**GOAL OF THE EXERCISE:**
Copy out the items verbatim, from the line with "Where should I click to: Click the Tops" to the line with "click(x=950, y=379)", including both.

**RECORDED INFORMATION:**
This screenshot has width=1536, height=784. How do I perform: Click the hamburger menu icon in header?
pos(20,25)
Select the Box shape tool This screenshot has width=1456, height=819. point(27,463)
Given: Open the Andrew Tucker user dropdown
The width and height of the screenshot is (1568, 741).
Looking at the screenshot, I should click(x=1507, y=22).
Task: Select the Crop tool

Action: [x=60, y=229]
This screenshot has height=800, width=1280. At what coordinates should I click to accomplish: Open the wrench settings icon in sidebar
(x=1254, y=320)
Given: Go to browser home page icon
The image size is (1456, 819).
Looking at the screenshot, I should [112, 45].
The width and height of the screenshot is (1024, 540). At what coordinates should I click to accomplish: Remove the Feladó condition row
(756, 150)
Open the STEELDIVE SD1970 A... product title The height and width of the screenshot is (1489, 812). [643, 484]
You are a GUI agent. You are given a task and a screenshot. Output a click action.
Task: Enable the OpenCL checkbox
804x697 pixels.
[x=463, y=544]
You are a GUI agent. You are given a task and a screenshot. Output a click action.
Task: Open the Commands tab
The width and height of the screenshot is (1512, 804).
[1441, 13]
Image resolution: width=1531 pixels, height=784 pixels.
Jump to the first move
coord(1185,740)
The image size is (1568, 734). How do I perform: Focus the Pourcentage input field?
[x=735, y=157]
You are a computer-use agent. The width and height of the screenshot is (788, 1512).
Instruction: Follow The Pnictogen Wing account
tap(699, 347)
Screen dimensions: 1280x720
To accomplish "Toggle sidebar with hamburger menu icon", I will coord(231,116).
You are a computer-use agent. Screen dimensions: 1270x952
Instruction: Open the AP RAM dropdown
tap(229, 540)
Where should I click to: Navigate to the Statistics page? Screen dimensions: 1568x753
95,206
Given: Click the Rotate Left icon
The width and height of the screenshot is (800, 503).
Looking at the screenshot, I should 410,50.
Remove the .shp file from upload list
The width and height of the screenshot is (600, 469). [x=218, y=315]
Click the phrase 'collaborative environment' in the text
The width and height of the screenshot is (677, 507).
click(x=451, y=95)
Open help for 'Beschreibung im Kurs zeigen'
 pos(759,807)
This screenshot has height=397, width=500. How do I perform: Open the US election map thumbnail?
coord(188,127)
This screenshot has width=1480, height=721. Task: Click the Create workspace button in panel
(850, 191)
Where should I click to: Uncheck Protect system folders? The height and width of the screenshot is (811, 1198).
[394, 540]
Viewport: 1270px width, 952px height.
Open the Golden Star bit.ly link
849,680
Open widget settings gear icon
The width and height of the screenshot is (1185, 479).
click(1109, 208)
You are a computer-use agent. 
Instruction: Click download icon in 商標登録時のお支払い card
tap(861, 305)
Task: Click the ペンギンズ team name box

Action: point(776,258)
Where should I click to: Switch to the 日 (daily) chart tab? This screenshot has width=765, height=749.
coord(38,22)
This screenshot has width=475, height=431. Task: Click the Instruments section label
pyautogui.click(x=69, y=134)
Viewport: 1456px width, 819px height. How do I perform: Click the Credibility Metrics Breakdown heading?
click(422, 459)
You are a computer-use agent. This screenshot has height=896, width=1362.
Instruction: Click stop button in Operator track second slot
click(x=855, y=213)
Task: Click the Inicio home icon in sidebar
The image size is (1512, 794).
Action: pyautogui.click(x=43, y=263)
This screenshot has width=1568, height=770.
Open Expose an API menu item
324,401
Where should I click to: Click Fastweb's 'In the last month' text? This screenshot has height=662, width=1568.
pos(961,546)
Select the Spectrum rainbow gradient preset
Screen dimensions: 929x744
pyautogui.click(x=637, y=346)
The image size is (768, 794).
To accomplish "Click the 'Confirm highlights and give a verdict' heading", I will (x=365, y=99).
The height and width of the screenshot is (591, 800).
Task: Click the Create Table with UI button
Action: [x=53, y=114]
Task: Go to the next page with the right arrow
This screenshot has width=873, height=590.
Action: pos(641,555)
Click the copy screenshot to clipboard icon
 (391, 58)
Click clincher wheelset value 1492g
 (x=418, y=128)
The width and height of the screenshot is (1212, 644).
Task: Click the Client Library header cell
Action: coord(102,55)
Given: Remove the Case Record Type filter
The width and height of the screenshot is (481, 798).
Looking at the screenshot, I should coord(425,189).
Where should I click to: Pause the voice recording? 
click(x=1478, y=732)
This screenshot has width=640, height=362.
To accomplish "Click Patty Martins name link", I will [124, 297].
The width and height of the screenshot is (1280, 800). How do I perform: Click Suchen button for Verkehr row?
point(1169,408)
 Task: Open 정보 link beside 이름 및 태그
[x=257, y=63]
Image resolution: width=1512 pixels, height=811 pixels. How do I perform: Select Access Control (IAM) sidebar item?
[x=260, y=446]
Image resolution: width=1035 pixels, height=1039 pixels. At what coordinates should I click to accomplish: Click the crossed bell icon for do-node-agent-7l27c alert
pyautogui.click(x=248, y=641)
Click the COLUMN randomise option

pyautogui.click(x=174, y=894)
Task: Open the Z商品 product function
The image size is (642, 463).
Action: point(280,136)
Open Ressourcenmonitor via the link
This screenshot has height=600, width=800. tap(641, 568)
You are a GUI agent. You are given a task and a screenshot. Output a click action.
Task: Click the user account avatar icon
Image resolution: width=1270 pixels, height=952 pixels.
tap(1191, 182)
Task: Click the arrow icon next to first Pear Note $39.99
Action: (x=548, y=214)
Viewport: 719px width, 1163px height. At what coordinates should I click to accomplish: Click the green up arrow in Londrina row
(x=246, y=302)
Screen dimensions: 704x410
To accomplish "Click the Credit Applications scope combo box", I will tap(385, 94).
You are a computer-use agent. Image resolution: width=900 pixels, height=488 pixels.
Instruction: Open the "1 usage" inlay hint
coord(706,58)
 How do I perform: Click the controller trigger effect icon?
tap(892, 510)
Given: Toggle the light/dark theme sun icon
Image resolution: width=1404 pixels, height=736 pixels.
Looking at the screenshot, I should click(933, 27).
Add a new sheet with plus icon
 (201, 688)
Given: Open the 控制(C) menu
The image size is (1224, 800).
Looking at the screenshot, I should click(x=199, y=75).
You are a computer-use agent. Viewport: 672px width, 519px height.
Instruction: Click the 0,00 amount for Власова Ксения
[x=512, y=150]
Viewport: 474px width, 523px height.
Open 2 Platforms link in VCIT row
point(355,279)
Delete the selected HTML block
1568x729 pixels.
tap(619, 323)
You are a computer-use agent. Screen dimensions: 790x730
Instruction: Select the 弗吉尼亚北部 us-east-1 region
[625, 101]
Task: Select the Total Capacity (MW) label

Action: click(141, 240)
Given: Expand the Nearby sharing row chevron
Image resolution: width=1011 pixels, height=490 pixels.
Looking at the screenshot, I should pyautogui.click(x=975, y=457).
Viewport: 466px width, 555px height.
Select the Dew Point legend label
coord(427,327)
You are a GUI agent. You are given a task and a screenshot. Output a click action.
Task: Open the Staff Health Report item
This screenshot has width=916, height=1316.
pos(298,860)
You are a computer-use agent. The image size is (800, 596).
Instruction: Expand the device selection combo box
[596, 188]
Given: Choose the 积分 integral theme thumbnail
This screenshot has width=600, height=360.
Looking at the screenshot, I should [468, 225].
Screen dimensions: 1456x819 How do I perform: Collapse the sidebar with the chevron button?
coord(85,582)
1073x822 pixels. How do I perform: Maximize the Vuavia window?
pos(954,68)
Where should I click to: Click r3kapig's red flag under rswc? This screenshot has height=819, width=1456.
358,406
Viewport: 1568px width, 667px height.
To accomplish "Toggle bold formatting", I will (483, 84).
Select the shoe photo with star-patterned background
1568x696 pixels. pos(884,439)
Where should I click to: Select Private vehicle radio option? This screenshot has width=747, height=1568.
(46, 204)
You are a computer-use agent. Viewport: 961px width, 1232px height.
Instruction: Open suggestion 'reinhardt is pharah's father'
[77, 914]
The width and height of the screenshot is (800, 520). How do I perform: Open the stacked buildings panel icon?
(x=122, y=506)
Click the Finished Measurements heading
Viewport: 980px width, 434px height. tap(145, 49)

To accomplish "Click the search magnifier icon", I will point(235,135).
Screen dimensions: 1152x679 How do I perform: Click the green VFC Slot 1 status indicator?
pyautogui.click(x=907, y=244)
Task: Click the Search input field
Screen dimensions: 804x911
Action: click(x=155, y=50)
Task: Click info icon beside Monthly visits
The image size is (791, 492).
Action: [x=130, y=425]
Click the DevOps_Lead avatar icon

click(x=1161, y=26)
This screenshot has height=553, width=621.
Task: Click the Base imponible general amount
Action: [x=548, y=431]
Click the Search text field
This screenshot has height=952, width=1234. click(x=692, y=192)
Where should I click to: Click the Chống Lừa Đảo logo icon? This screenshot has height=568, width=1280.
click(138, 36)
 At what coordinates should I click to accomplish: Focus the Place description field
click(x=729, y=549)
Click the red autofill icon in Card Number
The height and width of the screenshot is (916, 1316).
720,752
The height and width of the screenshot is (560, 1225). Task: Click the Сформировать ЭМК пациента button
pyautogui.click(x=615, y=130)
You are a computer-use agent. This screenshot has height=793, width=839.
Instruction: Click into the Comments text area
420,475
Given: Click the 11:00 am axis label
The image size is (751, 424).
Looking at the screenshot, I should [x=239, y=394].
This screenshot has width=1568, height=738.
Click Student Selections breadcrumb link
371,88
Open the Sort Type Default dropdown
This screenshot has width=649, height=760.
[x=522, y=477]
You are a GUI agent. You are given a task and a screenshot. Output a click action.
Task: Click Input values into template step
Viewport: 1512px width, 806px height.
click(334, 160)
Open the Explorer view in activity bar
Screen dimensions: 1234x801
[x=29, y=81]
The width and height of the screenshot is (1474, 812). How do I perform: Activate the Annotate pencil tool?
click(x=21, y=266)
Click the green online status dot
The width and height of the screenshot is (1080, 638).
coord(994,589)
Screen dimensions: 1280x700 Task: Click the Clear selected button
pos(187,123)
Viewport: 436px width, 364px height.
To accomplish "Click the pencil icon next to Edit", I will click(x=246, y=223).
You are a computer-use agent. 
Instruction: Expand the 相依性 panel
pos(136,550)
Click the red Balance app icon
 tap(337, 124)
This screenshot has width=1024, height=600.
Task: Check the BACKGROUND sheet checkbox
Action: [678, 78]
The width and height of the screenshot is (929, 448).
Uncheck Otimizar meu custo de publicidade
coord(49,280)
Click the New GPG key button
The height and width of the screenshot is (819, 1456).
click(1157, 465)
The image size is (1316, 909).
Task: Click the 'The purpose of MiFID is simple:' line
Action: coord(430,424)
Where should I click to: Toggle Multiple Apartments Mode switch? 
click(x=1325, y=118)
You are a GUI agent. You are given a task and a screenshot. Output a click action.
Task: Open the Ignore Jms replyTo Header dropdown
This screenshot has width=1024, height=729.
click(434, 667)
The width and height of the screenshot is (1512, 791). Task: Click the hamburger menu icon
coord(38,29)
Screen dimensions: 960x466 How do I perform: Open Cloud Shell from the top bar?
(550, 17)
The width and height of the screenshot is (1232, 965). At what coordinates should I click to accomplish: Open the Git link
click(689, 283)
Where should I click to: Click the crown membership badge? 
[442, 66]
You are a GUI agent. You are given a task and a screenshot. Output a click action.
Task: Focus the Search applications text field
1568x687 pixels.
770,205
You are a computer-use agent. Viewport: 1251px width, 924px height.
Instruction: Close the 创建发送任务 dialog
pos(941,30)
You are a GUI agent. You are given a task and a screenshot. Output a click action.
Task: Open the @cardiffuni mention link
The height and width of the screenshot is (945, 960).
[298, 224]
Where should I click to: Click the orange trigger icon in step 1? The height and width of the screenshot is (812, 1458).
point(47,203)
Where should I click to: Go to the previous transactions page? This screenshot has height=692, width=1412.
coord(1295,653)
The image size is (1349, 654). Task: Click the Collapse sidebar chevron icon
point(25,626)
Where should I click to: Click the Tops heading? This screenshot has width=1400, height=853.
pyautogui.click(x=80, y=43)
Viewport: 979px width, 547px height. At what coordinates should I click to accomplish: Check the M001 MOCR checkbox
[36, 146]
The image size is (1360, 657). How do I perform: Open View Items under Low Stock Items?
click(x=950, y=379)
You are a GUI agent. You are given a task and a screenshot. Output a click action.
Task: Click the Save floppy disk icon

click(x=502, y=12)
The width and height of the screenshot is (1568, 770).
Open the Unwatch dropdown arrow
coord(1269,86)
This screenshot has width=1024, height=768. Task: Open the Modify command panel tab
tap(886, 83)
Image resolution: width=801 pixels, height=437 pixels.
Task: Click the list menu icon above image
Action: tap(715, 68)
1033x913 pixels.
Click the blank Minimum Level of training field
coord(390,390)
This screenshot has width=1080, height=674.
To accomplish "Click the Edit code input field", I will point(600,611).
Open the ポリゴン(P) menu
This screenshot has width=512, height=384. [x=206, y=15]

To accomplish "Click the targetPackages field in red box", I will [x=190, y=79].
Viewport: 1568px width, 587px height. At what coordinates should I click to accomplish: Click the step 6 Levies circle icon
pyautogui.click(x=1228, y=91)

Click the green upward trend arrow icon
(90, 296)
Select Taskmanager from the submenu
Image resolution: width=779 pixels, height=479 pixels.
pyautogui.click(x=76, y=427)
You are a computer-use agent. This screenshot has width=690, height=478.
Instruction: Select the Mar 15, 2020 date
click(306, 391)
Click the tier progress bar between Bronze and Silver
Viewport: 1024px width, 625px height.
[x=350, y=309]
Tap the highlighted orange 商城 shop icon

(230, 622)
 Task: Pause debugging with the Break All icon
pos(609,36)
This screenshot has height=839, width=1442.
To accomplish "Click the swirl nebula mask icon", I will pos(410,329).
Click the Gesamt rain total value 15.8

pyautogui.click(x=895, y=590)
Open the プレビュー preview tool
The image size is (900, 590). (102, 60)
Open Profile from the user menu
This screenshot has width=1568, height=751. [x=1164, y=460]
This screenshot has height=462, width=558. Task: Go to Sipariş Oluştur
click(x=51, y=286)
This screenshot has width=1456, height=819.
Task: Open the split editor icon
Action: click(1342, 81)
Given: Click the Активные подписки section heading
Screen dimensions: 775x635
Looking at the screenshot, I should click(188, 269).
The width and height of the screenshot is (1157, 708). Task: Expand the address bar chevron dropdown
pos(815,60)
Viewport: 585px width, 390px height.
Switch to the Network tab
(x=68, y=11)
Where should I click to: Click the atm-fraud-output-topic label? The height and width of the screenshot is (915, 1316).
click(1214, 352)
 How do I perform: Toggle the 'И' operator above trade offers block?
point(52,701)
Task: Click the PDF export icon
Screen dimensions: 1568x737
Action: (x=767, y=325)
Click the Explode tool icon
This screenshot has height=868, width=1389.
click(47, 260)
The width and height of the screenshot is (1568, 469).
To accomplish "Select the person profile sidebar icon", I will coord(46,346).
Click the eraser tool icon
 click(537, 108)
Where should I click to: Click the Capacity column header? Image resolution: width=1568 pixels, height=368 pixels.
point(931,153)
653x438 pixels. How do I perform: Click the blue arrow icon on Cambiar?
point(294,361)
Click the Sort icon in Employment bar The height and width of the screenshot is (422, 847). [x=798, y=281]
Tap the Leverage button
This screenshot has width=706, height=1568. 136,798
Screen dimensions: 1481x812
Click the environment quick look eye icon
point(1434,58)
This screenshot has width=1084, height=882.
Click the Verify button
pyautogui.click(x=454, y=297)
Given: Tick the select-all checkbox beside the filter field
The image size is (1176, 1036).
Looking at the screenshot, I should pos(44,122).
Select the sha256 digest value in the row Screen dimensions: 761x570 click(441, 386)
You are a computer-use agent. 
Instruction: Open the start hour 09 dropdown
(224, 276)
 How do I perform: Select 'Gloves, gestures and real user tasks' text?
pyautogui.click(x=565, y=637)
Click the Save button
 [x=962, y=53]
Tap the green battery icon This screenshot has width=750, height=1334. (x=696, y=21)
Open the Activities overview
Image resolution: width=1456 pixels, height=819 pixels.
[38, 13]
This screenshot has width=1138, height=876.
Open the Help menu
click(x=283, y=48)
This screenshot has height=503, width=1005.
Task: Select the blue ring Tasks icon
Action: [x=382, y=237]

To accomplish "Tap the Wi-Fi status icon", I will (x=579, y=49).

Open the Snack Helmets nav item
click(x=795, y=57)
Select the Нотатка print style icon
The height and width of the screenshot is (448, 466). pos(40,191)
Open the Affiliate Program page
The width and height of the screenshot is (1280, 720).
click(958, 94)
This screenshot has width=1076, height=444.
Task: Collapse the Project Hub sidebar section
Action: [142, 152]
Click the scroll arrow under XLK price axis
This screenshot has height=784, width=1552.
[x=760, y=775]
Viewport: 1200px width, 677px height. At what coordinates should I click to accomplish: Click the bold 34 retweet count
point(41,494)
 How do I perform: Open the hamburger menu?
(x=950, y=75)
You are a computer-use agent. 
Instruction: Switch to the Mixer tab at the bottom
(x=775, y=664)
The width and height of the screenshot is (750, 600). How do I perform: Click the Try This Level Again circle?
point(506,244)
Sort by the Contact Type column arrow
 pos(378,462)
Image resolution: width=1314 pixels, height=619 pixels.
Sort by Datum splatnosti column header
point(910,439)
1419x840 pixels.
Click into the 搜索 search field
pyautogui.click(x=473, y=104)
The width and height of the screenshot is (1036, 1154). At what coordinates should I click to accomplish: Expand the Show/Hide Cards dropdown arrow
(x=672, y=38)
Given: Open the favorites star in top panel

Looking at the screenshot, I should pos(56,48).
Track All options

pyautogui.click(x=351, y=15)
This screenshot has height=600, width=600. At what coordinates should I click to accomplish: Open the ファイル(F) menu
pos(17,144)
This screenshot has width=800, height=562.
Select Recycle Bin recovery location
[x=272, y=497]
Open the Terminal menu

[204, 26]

**FINISHED ANSWER:**
Where should I click to: Click the Tops heading? This screenshot has width=1400, height=853.
pyautogui.click(x=80, y=43)
Viewport: 979px width, 547px height. At what coordinates should I click to accomplish: Check the M001 MOCR checkbox
[36, 146]
The image size is (1360, 657). How do I perform: Open View Items under Low Stock Items?
click(x=950, y=379)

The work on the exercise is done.